What is needed –
For this exercise, please return exactly the line containing "Task: Click the Cancel button" and each line after it through the end of the records, with no pictures included.

Data to examine –
== Segment start ==

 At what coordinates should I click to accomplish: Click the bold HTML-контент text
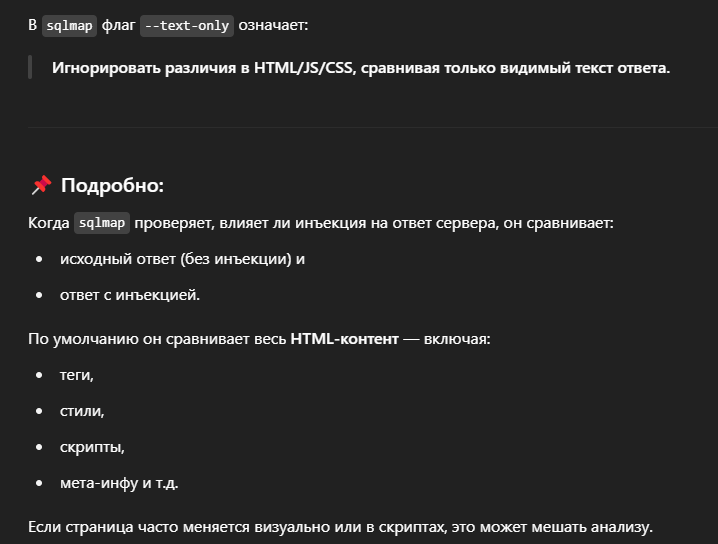[x=344, y=339]
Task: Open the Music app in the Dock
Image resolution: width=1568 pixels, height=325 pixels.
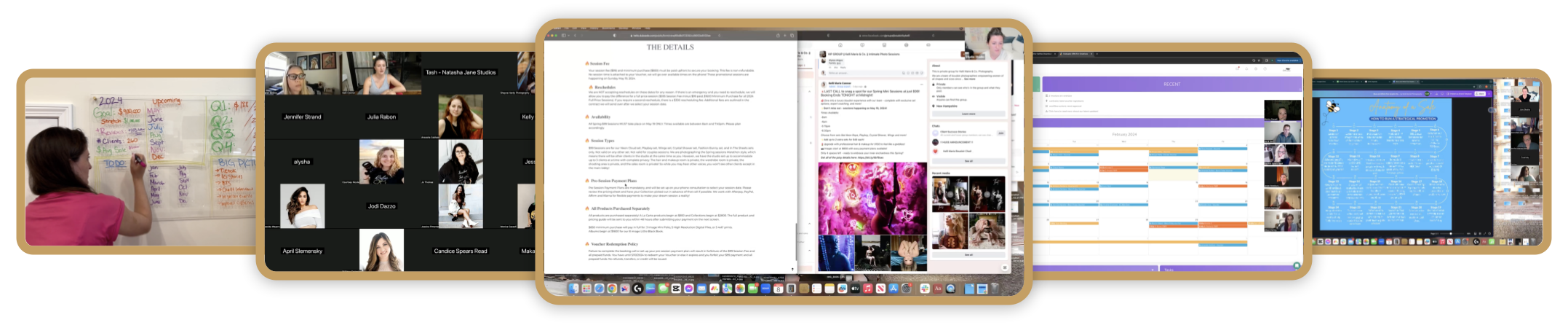Action: 868,289
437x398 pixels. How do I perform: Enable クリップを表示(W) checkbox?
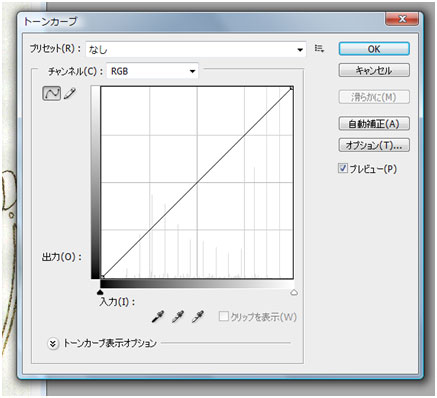[223, 316]
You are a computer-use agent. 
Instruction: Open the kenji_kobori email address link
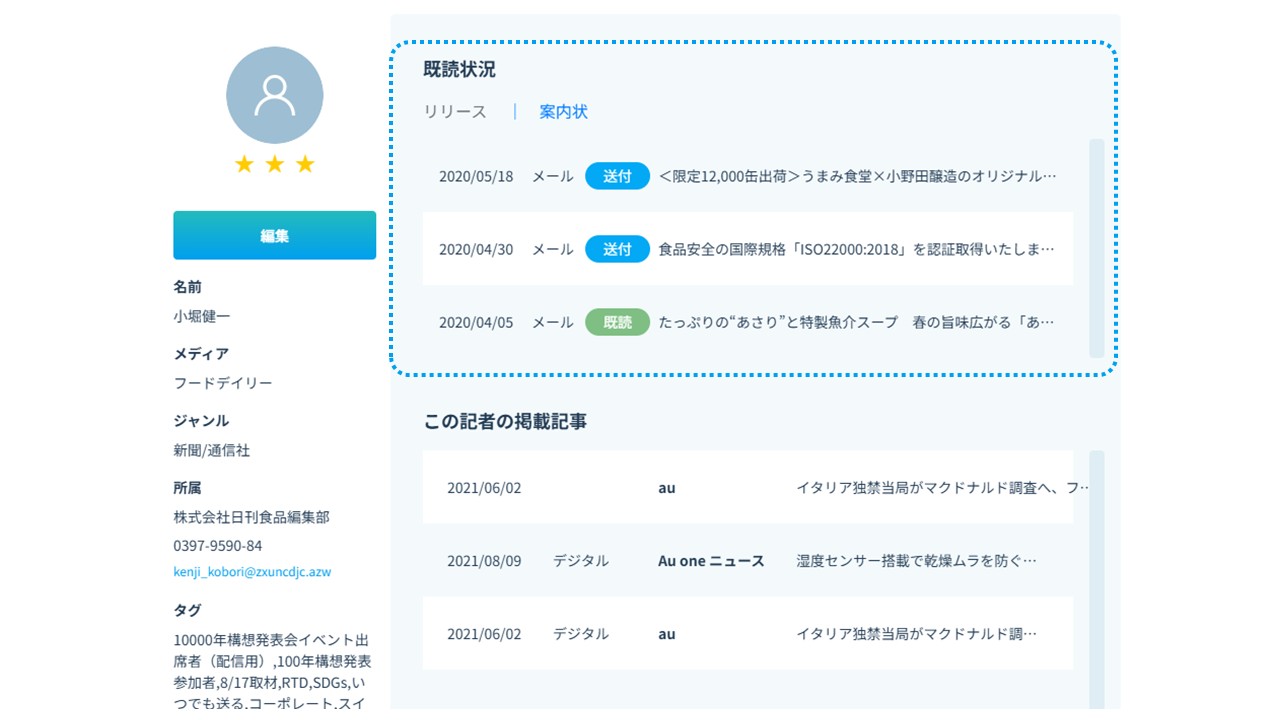[252, 572]
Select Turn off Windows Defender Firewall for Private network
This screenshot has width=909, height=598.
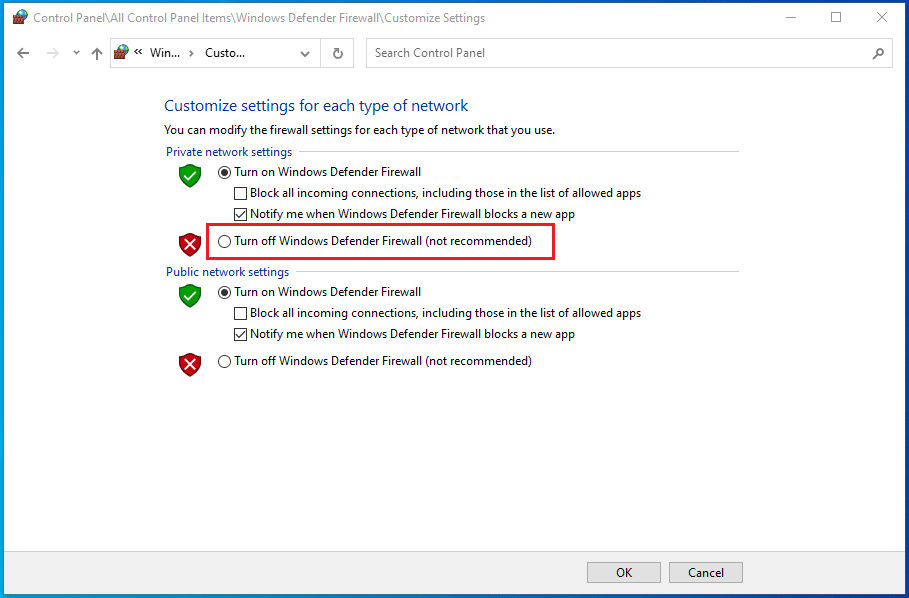coord(224,241)
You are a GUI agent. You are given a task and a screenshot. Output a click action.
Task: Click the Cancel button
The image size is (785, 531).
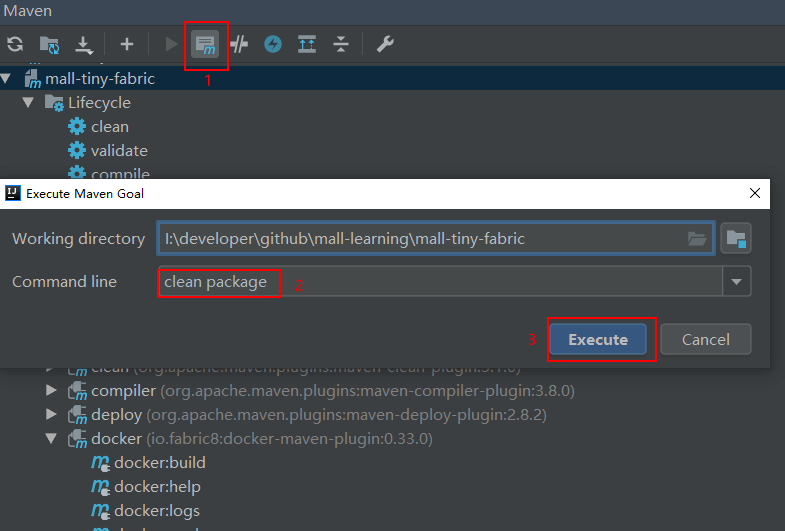click(x=705, y=339)
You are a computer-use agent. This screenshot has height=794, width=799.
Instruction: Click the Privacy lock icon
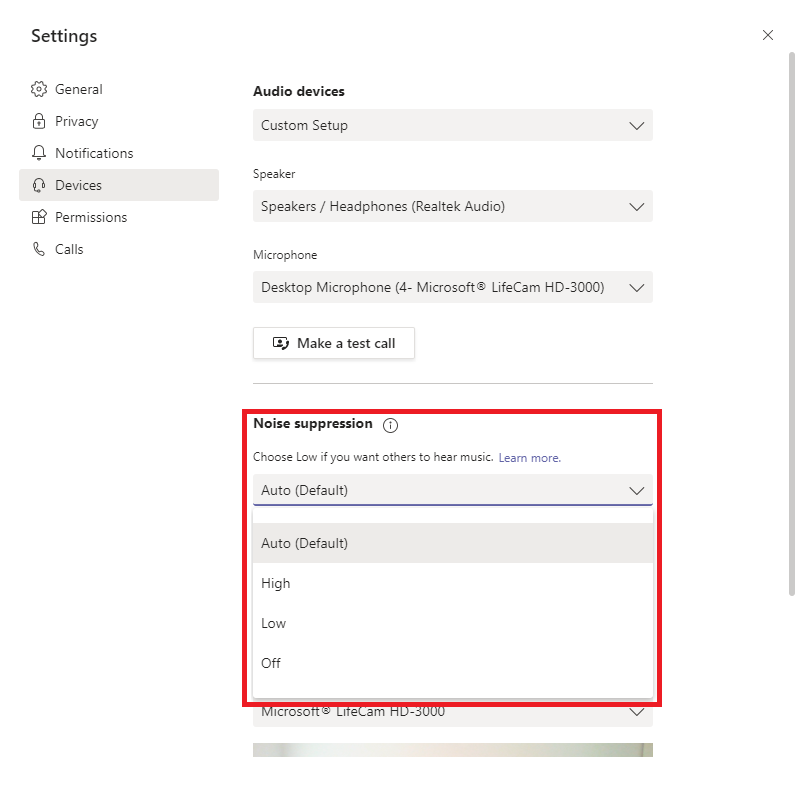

== Segment end ==

Result for this exercise –
Task: Click the Cancel button
The image size is (785, 531).
click(x=705, y=339)
You are a computer-use agent. This screenshot has height=794, width=799.
Instruction: Click the Privacy lock icon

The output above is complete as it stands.